▶ PASSAGE SHOWN
Standardized diagnostics encompass global means, pointwise differences, RMSE, bias, and correlation, with reproducible scripts shared among participants. Measurement of inter-model spread and identification of outlier models are core analysis tasks.

4. Model Hierarchy, Computational Strategy, and Statistical Synthesis

CUISINES accommodates the entire hierarchy of climate and atmospheric models:

• Energy Balance Models (EBMs): Fast, tractable for large parameter sweeps, used for ensemble means and bifurcation mapping (FILLET).
• Intermediate Complexity GCMs: ExoPlaSim combines spectral dynamics with gray (multi-band) radiative transfer, validated against high-fidelity models for qualitative trends (Paradise et al., 2021).
• Full GCMs: High-resolution spectral radiative transfer (e.g., ExoCAM with HITRAN, LMD-G with sub-Lorentzian CO₂ wings), detailed cloud microphysics, non-hydrostatic dynamical cores (Yang et al., 2019, Sergeev et al., 2023).

Protocols include cross-model benchmarks and, where computational cost prohibits dense grids, sparse sampling and geostatistical synthesis. Ordinary and universal kriging, with variogram-based covariances, enable interpolation and surrogate construction for expensive simulations. For ordinary kriging, weights $\lambda_j$ and predictor $\hat Z(x_0)$ are found by solving

$$\sum_{j=1}^n \lambda_j \gamma(x_i-x_j) + \mu = \gamma(x_i-x_0), \quad \sum_{j=1}^n \lambda_j = 1,$$

where $\gamma(h)$ is the variogram function (Haqq-Misra et al., 2024). Universal kriging incorporates fast model outputs as drift terms, providing co-synthesized emulators for sparse high-fidelity and dense low-fidelity runs.

5. Quantitative Findings, Intermodel Spread, and Implications

CUISINES exo-MIPs document both robust and model-dependent outcomes across climate metrics and observables:

• THAI Ben 1/Ben 2: Four GCMs yield global mean $T_s$ for TRAPPIST-1e within 7 K (N₂ case) and 6 K (CO₂ case); radiative flux agreement to within 5% (Turbet et al., 2021).
• FILLET: Ensemble approach exposes sensitivity (e.g., ice edge locations, hysteresis width) to parameterizations of OLR, meridional diffusion, and albedo, advising caution for single-EBM habitability estimates (Barnes et al., 15 Nov 2025).
• SAMOSA: ExoPlaSim and ExoCAM agree for snowball and icy regimes; full-physics GCMs are required for precise diagnosis of moist-greenhouse thresholds and runaway greenhouse, where intermediate GCMs fail numerically (Haqq-Misra et al., 2022).
• Water Vapor/Cloud MIP: Spread in mean surface temperature is as small as 8 K for rapidly rotating, G-star cases but up to 26 K for tidally locked, M-star planets, with differences driven by radiative transfer spectral resolution, cloud treatments, and moisture feedback (Yang et al., 2019).

Such variance in predicted climates and observables maps to uncertainty in synthetic JWST transit and emission signatures. Intercomparison results propagate through retrieval ensembles (RISOTTO) to quantify errors in inferred planetary properties.

▶ EXERCISE
Reproduce the passage on climate model intercomparison from "4. Model Hierarchy, Computational" up to and including "bifurcation mapping (FILLET).".

(Stored data records)
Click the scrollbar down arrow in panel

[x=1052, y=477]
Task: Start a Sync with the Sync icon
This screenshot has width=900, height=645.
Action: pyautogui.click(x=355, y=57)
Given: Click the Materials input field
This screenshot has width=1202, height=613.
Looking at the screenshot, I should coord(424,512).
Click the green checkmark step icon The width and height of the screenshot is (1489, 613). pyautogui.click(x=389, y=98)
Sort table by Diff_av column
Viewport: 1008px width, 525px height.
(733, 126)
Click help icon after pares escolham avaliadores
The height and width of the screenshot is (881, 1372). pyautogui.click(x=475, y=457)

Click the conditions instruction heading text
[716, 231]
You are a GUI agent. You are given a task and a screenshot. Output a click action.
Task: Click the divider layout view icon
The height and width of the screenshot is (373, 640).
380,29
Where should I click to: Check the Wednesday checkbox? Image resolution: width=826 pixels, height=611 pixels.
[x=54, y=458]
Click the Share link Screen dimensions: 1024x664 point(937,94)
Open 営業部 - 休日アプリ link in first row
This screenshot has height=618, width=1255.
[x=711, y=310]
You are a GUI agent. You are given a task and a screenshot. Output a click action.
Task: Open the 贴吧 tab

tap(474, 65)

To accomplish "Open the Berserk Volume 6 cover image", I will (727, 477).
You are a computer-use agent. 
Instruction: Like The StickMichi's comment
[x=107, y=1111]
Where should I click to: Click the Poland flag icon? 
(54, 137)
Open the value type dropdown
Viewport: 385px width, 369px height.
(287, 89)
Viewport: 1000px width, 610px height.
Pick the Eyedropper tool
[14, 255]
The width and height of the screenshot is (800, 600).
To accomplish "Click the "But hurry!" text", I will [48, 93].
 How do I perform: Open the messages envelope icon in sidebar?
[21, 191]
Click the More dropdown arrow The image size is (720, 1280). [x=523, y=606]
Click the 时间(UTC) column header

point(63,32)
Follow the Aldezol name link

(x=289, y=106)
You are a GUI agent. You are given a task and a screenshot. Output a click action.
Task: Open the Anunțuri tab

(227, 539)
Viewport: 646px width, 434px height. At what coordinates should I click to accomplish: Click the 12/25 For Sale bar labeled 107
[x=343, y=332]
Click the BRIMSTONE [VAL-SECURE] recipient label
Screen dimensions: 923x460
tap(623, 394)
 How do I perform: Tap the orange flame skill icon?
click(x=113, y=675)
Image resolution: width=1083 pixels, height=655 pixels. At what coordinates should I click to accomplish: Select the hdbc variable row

▶ RESPONSE TO THE EXERCISE
4. Model Hierarchy, Computational Strategy, and Statistical Synthesis

CUISINES accommodates the entire hierarchy of climate and atmospheric models:

• Energy Balance Models (EBMs): Fast, tractable for large parameter sweeps, used for ensemble means and bifurcation mapping (FILLET).